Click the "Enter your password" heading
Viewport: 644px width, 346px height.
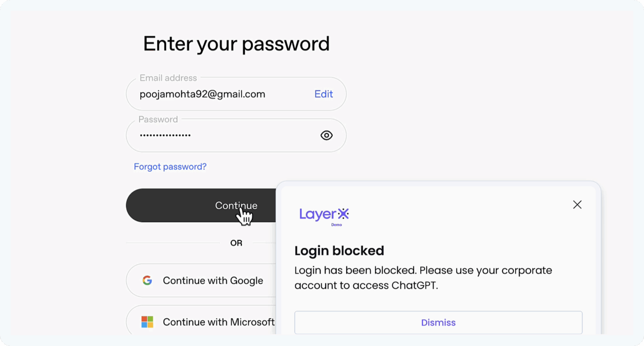[236, 44]
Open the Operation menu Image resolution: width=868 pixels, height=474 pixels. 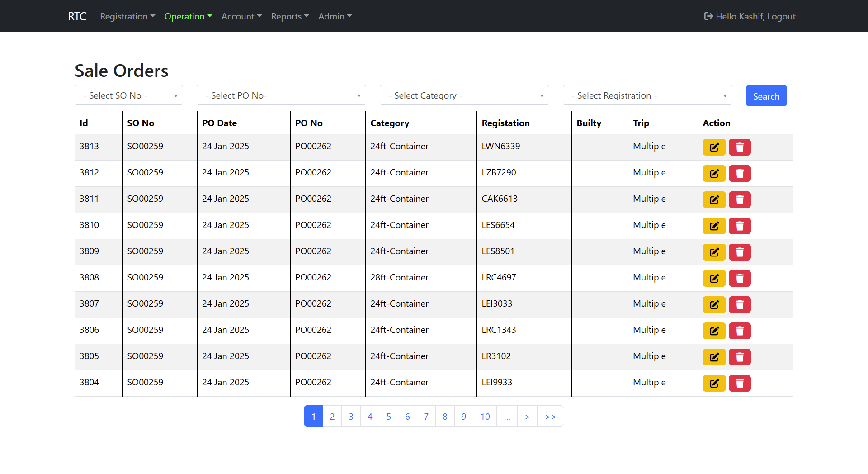(x=188, y=16)
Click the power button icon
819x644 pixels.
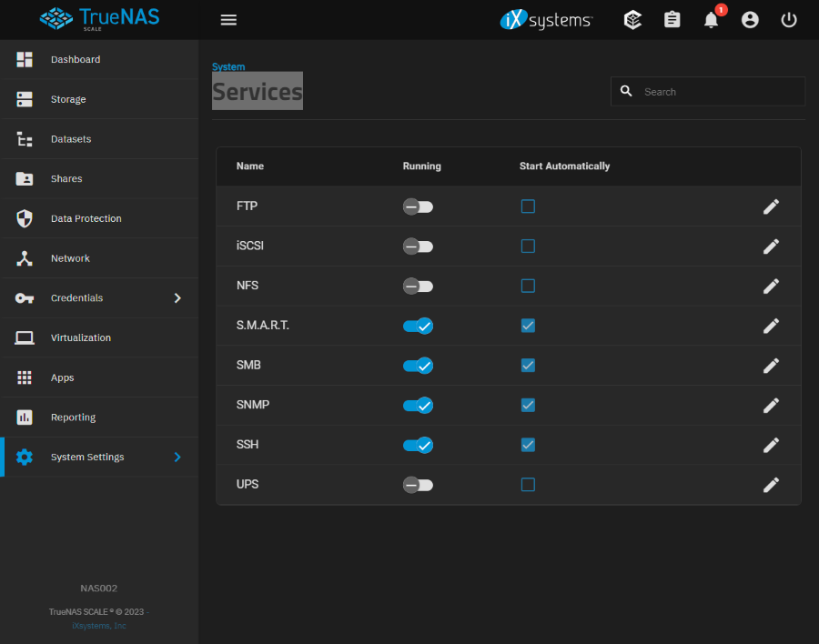789,20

━━━━━━━━━━

■ TASK DIRECTIONS: Where a line above holds the string "Click", show that line.

■ OUTPUT FOR THIS TASK:
Click the "Enter your password" heading
Click the power button icon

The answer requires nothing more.